Primary Vs. Revision Arthroscopic Rotator Cuff Repair: An Analysis in 360 Consecutive Patients

Aminudin M. Shamsudin, MD, MS(Orth), MMed(Orth), MASurg, Selangor MALAYSIA
Patrick H. Lam, PhD, Sydney, NSW AUSTRALIA
Karin Peters, MD, Sydney, NSW AUSTRALIA
Imants Rubenis, MD, Sydney, New South Wales AUSTRALIA
Lisa Hackett, AMS, Sydney, NSW AUSTRALIA
George A. Murrell, MD, PhD, Sydney, NSW AUSTRALIA

St George Hospital Campus, UNSW, Sydney, NSW, AUSTRALIA

FDA Status Not Applicable

Summary: At 2 years patients who had revision rotator cuff repair were twice as likely to have re-torn compared to those undergoing primary repair




The aim of this study was to evaluate the outcome of revision arthroscopic rotator cuff surgery when compared with primary arthroscopic rotator cuff surgery in a large cohort of patients.

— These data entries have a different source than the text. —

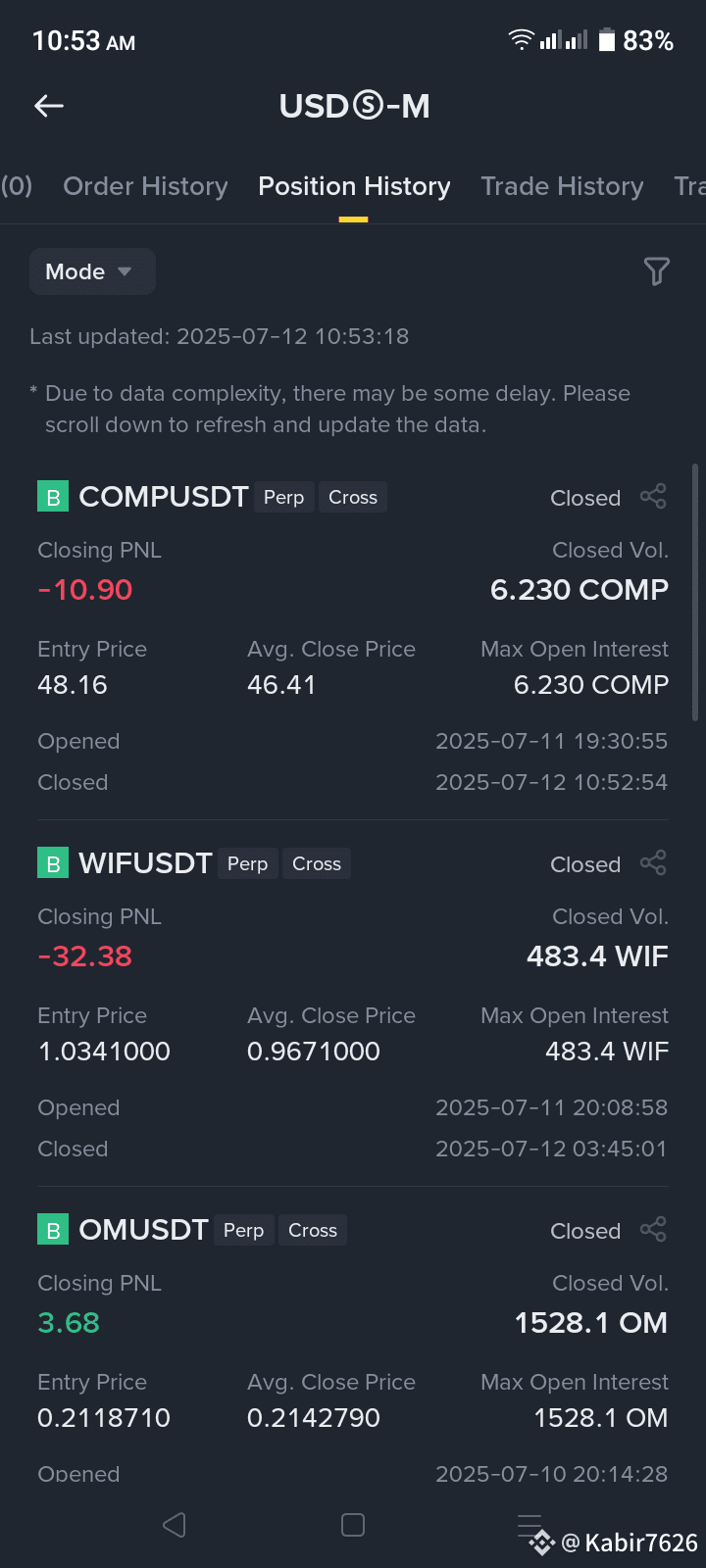Expand the Mode dropdown
Image resolution: width=706 pixels, height=1568 pixels.
click(92, 271)
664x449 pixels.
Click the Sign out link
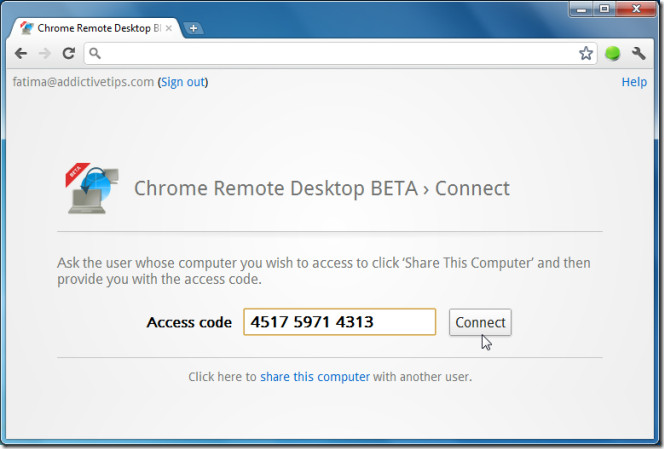182,82
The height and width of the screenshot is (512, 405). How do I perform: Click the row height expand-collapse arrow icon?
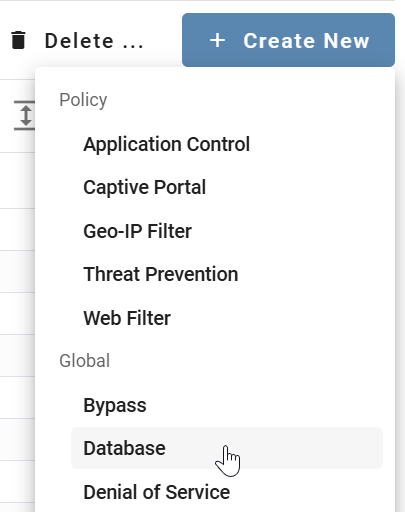pyautogui.click(x=25, y=115)
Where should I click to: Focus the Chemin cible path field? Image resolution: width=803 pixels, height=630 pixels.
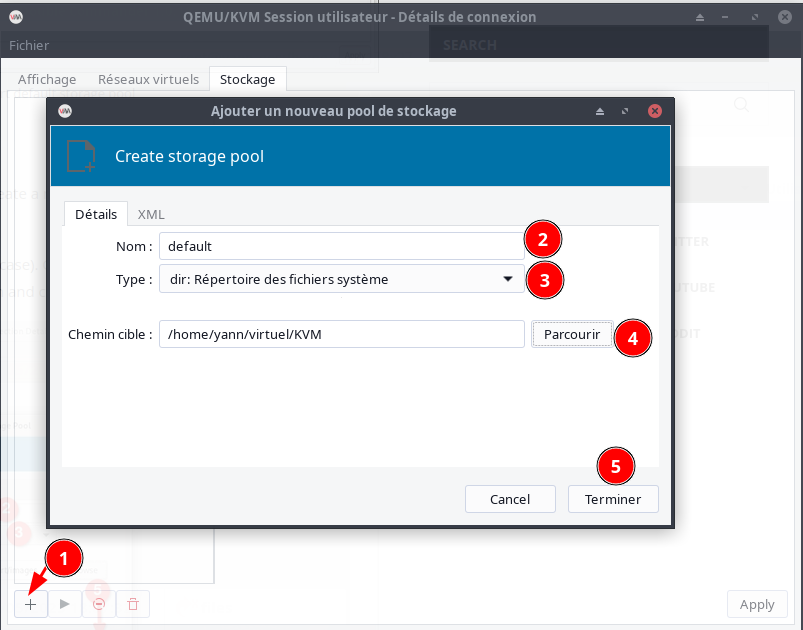(x=341, y=335)
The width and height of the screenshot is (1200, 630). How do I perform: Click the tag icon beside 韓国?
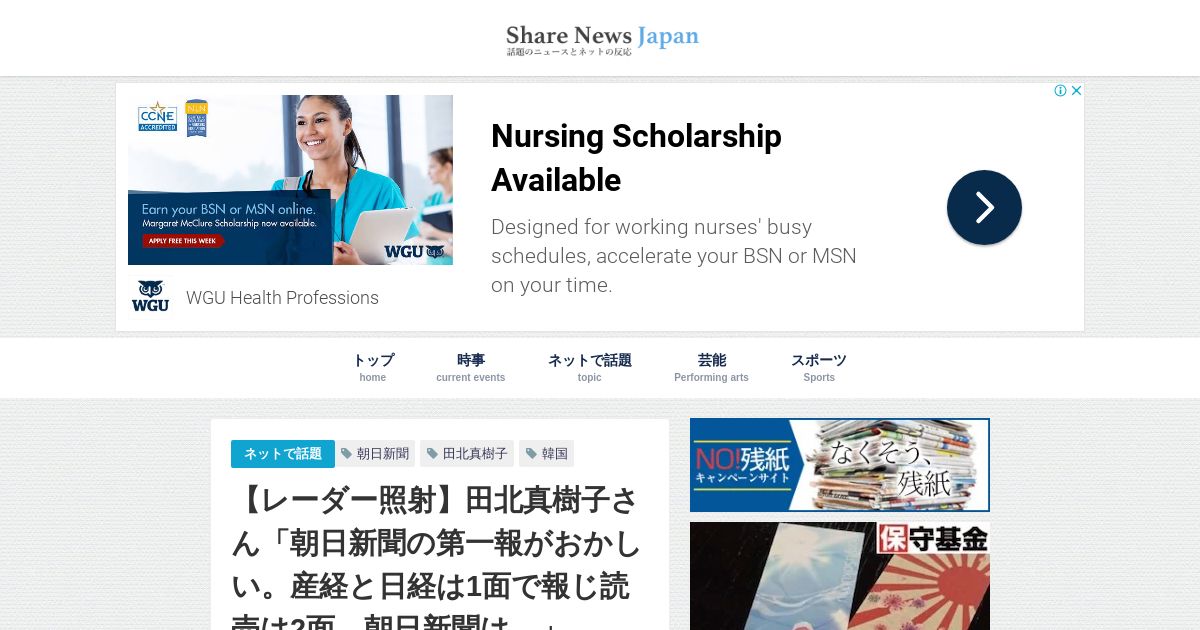tap(531, 454)
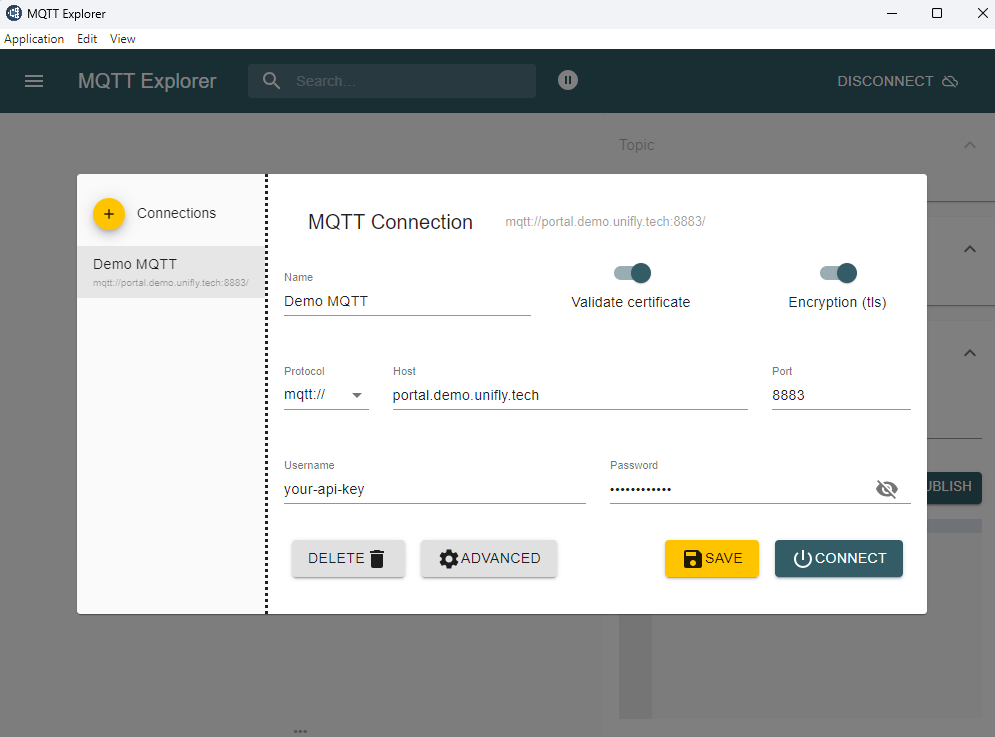Click the pause updates icon
The height and width of the screenshot is (737, 995).
[x=567, y=80]
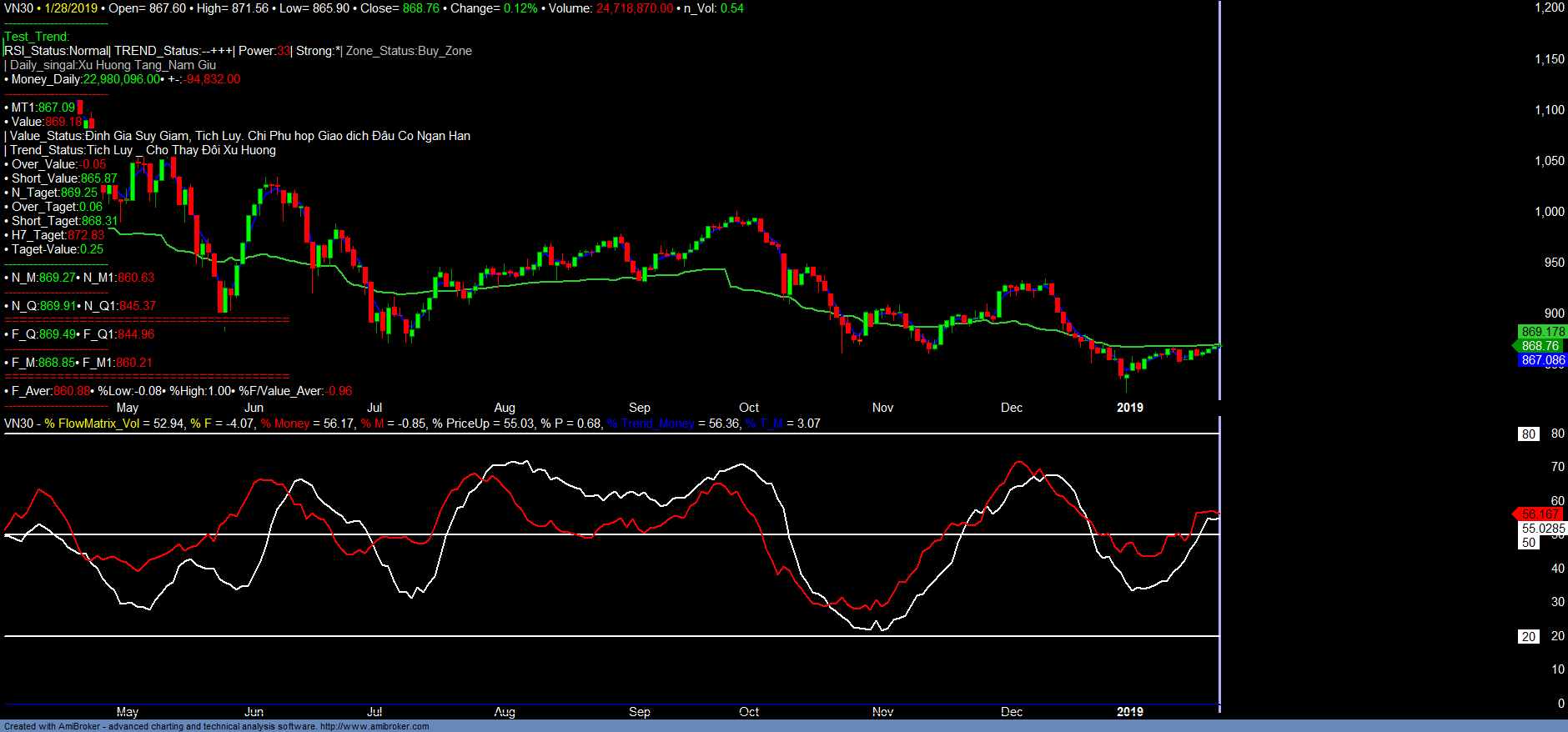The image size is (1568, 732).
Task: Click the red 56.167 indicator value tag
Action: point(1540,514)
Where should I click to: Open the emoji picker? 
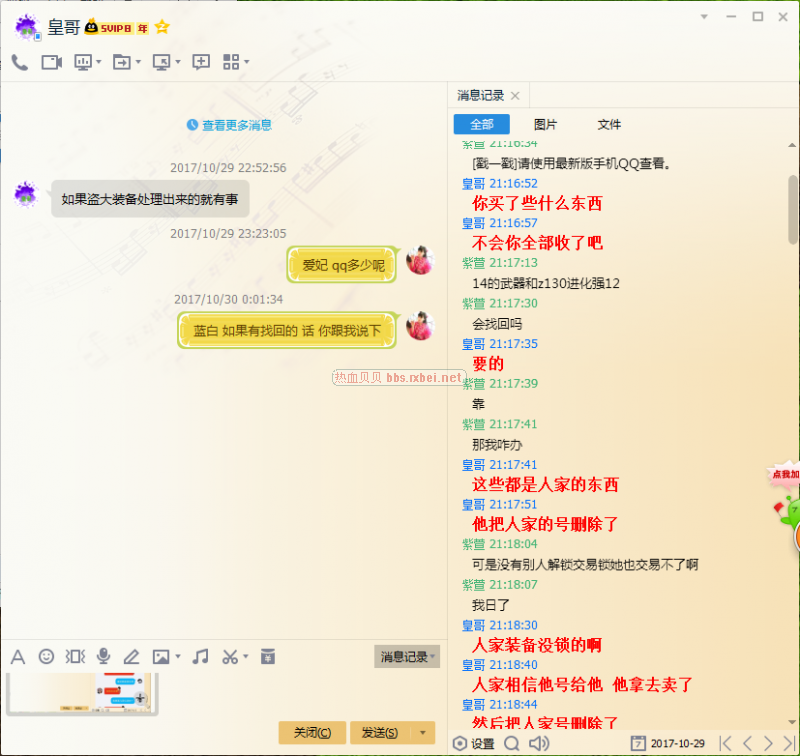pos(46,656)
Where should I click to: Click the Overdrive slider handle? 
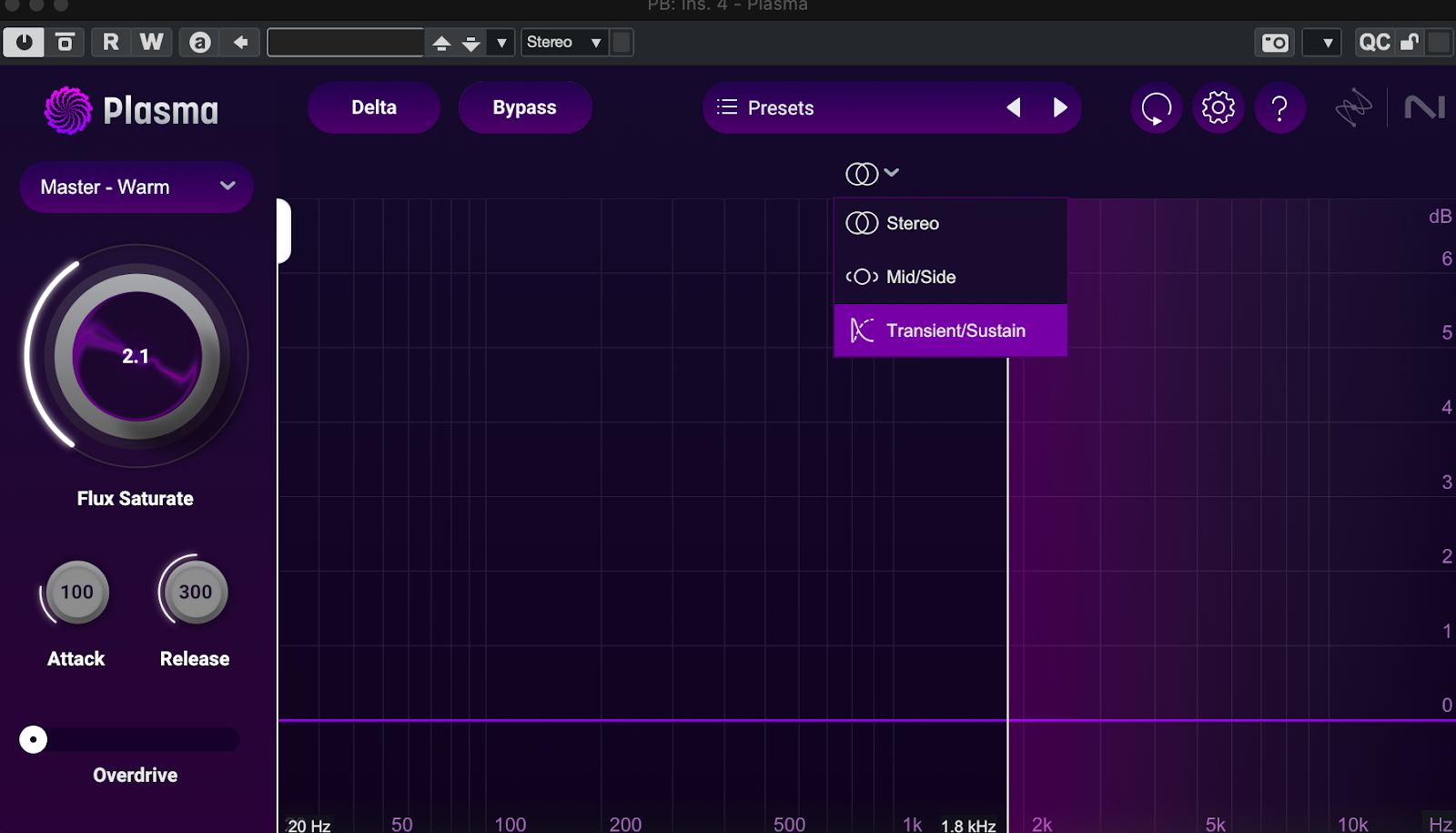(34, 739)
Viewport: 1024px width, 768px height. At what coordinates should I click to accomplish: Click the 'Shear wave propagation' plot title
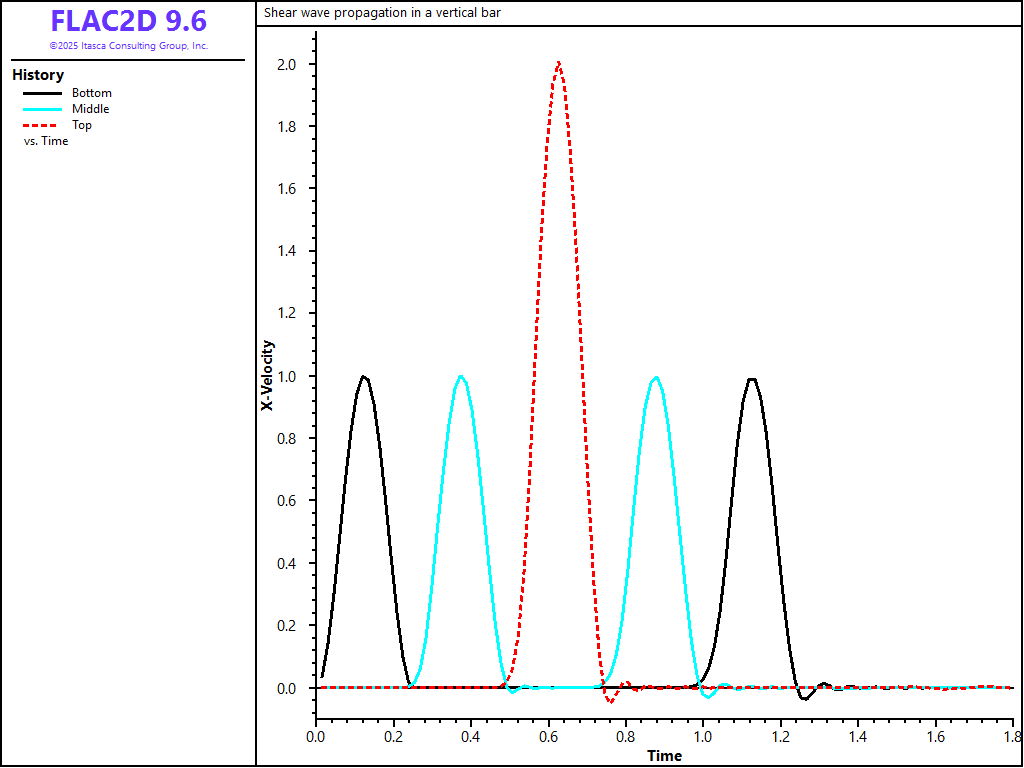point(382,13)
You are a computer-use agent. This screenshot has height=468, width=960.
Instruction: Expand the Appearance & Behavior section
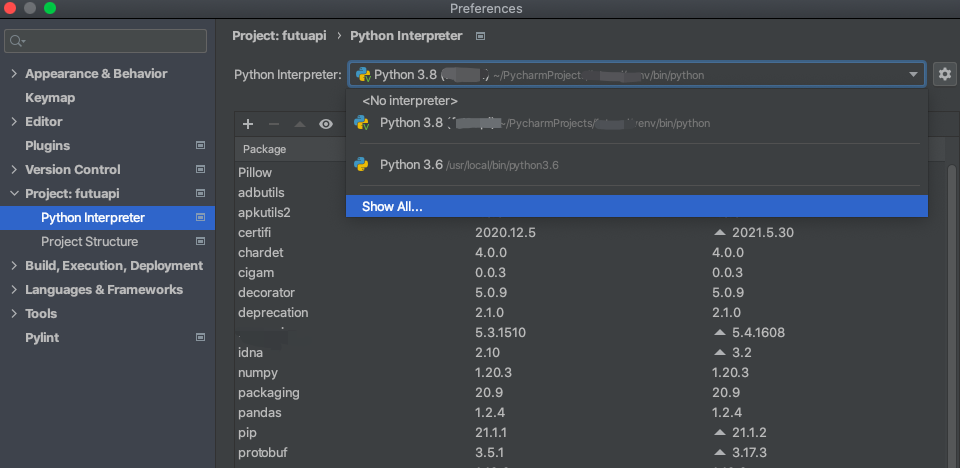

A consecutive series of 360 (310 primary and 50 revision) arthroscopic rotator cuff repairs performed by a single surgeon with minimum of two years follow-up were retrospectively reviewed using prospectively collected data. With the 50 revision cases (revision group) as a reference, three primary repair cases (primary group) were chosen immediately before and three after each revision case. Standardized, patient-ranked outcomes, examiner determined assessments, and ultrasound determined rotator cuff integrity was assessed pre-operatively at six months and two years after surgery.


The revision group were older (mean: 63 years, range 43 - 80) compared to the primary group (mean: 60 years, range 18 – 88) (p < 0.05) and had larger tear size (4.1 cm2 ± 0.5 cm2)(mean ± SEM) compared to the primary group (3.0 cm2 ± 0.2 cm2)(p < 0.05). Two years after surgery the primary group reported less pain at rest (p < 0.02), during sleep (p < 0.05) and with overhead activity (p < 0.01) compared to the revision group. The primary group had better passive forward flexion (+13o, p<0.05), abduction (+18o, p < 0.01), internal rotation (+2 vertebral levels, p < 0.001) and also significantly greater abduction strength (+15 N, p < 0.001), lift-off strength (+9.3 N, p < 0.05) and adduction strength (+22 N, p < 0.01) compared to the revision group at two years. When compared to the primary group, the revision group was less satisfied with the overall shoulder function before surgery ( p < 0.001 ) but was equally satisfied with the primary group at 6 months post operatively. However the revision group’s satisfaction deteriorated and were less satisfied with their shoulder function than the primary group at two years (p < 0.005). The re-tear rate for primary rotator cuff repair was 16% at 6 months and 21% at two years; while the re-tear rate for revision rotator cuff repair was 28% at six months and deteriorated to 40% at two years (p < 0.05). The overall shoulder satisfaction corresponded with a decline in rotator cuff integrity at two years.


The short term clinical outcomes of patients undergoing revision rotator cuff repair were similar to primary rotator cuff repair. However, these results did not persist and by two years patients who had revision rotator cuff repair were twice as likely to have re-torn compared to those undergoing primary repair. The increase re-tear rate in the revision group at two years was associated with increased pain, impaired overhead function, weaker strength, less passive motion excursion and less overall satisfaction with shoulder function.